### Information given
--*--

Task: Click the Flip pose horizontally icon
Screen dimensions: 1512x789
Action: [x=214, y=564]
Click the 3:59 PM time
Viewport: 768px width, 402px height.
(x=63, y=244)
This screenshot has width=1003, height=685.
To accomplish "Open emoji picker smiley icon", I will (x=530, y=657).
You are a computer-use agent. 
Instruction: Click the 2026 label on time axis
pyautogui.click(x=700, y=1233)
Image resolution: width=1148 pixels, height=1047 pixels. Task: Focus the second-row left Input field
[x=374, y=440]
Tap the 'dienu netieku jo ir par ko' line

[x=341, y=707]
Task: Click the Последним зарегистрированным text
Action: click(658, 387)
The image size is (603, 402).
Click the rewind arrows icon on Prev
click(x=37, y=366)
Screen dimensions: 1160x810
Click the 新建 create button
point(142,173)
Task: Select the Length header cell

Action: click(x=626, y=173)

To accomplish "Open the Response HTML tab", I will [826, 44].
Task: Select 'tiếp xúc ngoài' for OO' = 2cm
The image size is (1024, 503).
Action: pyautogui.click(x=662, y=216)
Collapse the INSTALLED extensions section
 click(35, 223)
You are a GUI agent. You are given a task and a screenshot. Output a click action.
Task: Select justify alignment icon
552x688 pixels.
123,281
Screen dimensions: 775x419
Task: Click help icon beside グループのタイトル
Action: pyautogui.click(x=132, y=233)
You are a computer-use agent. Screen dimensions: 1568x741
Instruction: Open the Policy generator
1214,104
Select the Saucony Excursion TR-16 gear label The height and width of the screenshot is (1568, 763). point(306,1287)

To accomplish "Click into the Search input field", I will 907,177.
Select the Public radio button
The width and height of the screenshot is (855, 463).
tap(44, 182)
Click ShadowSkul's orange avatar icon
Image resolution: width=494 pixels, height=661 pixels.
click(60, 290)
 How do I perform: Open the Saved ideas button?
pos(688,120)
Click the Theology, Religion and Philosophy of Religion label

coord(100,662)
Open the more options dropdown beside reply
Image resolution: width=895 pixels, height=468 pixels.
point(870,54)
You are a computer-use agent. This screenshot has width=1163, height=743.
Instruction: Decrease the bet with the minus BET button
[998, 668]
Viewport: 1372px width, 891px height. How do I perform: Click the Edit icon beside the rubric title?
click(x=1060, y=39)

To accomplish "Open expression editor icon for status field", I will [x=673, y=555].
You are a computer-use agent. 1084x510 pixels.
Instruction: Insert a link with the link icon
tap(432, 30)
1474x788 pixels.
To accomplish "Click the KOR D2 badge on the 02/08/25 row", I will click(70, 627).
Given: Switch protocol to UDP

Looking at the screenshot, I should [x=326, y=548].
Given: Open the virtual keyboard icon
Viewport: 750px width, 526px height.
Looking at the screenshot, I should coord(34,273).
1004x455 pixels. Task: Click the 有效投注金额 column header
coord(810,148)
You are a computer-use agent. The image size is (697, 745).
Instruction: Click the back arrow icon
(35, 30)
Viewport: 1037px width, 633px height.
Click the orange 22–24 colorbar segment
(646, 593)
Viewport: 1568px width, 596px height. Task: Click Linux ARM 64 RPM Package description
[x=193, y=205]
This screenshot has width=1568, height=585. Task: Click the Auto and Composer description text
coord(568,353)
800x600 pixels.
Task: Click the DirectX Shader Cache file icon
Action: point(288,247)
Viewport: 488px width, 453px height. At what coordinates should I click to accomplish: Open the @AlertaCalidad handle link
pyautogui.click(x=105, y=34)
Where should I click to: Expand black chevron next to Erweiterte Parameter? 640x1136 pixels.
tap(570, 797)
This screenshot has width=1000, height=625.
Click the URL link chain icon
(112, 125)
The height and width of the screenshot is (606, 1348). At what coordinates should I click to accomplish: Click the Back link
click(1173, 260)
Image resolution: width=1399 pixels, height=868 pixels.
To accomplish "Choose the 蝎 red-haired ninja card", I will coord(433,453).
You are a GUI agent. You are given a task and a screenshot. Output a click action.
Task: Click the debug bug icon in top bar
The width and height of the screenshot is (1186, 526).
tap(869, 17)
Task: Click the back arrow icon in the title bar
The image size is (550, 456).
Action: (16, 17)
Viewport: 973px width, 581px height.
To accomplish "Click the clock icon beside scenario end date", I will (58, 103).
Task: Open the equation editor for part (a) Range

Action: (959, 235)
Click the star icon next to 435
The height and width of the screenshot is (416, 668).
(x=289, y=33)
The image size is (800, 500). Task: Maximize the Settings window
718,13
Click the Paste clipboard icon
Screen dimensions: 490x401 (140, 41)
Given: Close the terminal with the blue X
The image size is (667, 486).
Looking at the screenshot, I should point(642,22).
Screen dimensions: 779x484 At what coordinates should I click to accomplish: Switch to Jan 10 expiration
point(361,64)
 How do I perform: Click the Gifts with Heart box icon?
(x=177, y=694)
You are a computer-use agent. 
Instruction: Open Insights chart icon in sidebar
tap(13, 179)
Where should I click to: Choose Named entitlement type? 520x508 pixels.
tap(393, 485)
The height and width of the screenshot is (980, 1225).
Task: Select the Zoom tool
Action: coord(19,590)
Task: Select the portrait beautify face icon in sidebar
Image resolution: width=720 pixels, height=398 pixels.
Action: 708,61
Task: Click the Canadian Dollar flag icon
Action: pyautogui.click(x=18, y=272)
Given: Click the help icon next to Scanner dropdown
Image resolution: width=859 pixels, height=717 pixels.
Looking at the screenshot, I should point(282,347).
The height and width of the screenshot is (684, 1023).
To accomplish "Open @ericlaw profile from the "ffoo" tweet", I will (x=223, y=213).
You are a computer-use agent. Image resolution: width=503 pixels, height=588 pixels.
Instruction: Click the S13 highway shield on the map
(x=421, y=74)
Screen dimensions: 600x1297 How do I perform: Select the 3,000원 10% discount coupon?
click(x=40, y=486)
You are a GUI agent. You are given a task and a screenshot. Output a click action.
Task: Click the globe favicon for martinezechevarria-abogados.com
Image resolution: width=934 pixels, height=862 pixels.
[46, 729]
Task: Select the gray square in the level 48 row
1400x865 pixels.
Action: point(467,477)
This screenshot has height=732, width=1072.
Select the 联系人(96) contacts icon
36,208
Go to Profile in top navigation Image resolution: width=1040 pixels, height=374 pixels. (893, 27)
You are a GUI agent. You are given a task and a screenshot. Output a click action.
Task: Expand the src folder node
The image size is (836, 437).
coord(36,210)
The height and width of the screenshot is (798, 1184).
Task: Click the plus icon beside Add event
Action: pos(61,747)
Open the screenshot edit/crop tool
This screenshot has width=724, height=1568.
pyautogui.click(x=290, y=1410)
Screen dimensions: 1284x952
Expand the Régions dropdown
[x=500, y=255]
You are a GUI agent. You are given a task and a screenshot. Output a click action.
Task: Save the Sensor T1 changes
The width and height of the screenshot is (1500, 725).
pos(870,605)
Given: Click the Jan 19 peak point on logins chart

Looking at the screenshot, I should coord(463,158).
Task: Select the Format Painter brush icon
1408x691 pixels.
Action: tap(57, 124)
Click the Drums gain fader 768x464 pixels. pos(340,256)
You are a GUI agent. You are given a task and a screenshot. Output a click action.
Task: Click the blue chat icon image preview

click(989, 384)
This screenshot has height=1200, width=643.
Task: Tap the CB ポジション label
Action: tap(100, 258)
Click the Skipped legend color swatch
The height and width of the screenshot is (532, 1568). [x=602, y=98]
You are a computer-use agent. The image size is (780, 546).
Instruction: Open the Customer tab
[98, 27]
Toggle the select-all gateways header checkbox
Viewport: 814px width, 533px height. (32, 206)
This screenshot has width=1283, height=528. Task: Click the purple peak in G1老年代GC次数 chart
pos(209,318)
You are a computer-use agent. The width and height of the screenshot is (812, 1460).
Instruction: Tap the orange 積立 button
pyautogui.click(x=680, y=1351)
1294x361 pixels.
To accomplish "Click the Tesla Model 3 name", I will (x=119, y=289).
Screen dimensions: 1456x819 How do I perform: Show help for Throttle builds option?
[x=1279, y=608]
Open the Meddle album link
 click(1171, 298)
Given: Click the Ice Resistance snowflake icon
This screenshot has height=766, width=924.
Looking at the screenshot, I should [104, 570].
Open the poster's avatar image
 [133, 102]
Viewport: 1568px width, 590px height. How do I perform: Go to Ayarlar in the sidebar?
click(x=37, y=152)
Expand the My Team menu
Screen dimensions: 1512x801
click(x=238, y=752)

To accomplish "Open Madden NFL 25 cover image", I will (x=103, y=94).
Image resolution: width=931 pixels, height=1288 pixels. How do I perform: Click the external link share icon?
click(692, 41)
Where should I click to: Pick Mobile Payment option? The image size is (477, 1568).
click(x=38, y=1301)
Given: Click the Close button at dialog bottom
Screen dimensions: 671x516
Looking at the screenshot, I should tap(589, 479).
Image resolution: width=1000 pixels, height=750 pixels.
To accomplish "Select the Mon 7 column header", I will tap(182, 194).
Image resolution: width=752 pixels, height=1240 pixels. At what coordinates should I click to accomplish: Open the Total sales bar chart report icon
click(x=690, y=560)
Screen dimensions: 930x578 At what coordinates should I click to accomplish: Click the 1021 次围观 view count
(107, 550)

--*--

### Goal of the exercise
Write down only the number of lines that contain the string "Close" in the listing.

### Solved problem
2